_What is being asked_:
Only the lines containing "mode" belong in the answer; find them in the material below.

START Listed entries

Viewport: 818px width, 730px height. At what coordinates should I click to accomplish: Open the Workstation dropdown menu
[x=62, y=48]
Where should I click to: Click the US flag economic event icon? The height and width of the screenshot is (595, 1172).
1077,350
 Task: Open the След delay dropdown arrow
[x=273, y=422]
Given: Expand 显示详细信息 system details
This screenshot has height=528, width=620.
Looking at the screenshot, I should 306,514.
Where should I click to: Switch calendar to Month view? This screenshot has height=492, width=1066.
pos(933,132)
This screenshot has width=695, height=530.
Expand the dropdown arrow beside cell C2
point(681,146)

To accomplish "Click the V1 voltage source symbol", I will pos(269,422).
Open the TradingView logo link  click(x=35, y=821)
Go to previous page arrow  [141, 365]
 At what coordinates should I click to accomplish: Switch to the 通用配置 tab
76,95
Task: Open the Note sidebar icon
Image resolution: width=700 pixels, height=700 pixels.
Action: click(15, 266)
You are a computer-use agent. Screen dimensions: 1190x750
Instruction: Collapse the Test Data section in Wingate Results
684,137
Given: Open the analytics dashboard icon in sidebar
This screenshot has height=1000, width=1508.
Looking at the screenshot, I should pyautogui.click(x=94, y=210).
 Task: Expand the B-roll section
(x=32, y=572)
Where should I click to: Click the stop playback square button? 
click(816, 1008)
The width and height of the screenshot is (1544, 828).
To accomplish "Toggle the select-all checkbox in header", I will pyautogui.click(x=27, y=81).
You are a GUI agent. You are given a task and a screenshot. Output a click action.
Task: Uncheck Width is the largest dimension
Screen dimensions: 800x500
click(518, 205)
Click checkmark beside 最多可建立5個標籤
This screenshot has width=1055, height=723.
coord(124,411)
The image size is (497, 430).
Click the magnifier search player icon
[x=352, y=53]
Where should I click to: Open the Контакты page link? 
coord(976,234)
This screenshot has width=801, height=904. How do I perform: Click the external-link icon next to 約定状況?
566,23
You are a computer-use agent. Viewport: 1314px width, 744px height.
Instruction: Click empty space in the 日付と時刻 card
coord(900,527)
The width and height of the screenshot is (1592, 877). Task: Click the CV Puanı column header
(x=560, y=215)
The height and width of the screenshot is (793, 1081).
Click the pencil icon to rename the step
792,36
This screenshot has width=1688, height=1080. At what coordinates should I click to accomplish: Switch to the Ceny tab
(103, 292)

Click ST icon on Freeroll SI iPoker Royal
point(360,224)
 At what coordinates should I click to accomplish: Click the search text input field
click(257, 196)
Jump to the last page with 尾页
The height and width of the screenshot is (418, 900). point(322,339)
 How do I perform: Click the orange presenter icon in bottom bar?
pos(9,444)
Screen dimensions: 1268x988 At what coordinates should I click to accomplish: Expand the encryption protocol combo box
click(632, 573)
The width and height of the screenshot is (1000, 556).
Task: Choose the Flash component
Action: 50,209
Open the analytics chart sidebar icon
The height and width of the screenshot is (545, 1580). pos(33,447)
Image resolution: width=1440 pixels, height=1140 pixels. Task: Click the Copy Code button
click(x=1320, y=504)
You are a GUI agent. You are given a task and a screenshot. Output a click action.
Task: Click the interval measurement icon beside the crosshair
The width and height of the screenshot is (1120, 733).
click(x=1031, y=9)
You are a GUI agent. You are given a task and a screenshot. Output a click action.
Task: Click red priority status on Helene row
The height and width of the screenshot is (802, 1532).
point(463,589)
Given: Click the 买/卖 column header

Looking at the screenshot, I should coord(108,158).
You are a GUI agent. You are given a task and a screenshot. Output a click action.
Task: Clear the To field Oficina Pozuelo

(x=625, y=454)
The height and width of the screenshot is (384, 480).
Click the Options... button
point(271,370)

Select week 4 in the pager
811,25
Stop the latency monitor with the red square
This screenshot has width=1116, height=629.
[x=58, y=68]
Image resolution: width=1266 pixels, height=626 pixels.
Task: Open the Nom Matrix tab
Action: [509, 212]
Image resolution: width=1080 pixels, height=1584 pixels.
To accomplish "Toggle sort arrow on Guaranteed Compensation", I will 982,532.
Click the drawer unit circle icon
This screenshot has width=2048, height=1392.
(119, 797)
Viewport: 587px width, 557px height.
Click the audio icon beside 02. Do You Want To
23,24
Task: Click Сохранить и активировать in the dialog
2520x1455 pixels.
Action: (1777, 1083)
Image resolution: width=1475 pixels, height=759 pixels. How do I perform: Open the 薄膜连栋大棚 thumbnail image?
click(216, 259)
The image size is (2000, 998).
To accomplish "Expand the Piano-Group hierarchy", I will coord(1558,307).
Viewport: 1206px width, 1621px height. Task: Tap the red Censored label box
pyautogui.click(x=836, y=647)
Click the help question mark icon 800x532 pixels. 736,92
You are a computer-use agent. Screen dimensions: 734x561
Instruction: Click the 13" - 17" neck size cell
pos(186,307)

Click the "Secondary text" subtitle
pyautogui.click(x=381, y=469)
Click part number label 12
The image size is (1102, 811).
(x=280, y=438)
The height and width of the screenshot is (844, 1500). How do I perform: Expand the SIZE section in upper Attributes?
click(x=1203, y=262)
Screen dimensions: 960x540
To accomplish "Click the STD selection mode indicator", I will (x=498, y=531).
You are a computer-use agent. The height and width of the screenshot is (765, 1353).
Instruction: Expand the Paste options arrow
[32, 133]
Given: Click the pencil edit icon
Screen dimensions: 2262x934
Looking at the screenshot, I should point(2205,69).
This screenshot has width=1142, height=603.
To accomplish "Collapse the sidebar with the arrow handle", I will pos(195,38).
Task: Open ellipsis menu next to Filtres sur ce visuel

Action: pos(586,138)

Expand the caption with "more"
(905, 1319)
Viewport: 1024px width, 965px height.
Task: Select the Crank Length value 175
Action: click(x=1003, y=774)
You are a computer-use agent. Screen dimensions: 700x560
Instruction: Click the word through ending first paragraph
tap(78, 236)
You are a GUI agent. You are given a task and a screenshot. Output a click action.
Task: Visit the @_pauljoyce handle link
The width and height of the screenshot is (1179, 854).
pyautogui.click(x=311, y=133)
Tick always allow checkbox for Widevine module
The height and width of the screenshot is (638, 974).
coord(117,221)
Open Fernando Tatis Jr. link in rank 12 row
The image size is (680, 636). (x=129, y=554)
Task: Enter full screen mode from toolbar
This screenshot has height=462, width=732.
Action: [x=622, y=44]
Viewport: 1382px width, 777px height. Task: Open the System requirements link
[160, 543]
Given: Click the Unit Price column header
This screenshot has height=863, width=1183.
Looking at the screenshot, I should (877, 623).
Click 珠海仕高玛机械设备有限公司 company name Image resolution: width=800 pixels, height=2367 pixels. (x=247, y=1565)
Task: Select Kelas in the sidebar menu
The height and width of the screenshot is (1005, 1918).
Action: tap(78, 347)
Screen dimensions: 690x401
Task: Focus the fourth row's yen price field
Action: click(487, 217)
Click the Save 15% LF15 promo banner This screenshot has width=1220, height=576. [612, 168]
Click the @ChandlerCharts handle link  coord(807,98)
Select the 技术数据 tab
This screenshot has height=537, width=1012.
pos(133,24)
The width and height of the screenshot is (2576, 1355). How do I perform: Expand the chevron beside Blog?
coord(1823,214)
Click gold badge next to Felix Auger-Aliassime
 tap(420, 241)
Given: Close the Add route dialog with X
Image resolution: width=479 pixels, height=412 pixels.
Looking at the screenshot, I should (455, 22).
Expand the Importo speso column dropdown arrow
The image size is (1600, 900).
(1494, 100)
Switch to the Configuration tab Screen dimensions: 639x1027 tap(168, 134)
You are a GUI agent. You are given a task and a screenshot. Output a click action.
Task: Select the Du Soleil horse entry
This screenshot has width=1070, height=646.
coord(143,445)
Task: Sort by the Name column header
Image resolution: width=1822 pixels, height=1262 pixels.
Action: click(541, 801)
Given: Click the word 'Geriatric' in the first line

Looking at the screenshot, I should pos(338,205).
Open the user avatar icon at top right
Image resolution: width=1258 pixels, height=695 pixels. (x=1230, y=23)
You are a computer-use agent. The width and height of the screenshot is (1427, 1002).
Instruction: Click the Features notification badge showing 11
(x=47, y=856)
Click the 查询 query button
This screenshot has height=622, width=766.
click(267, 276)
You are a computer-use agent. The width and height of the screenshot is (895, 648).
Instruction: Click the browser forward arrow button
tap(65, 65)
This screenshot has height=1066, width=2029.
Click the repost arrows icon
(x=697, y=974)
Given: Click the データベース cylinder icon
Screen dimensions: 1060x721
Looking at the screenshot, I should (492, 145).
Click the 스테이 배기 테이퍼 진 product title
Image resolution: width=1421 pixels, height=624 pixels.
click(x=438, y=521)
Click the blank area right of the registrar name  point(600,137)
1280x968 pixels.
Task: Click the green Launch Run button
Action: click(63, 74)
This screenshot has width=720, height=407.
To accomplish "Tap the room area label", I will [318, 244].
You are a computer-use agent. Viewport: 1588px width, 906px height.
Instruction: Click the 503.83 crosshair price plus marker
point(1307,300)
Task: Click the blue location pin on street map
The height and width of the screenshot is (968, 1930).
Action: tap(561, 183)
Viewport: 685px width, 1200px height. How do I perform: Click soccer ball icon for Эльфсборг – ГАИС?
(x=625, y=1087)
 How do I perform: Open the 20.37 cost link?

END Listed entries

_Task output_:
To accomplish "Click the STD selection mode indicator", I will (x=498, y=531).
Task: Enter full screen mode from toolbar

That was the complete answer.